---------- SOURCE MATERIAL

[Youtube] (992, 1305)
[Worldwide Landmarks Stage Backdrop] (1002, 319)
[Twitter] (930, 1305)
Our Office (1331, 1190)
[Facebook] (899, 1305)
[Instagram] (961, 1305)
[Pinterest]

--------------------

DIRECTIONS FOR THIS TASK: A complete, exact copy of the material is required.

WRITTEN RESPONSE:
[Youtube] (992, 1305)
[Worldwide Landmarks Stage Backdrop] (1002, 319)
[Twitter] (930, 1305)
Our Office (1331, 1190)
[Facebook] (899, 1305)
[Instagram] (961, 1305)
[Pinterest]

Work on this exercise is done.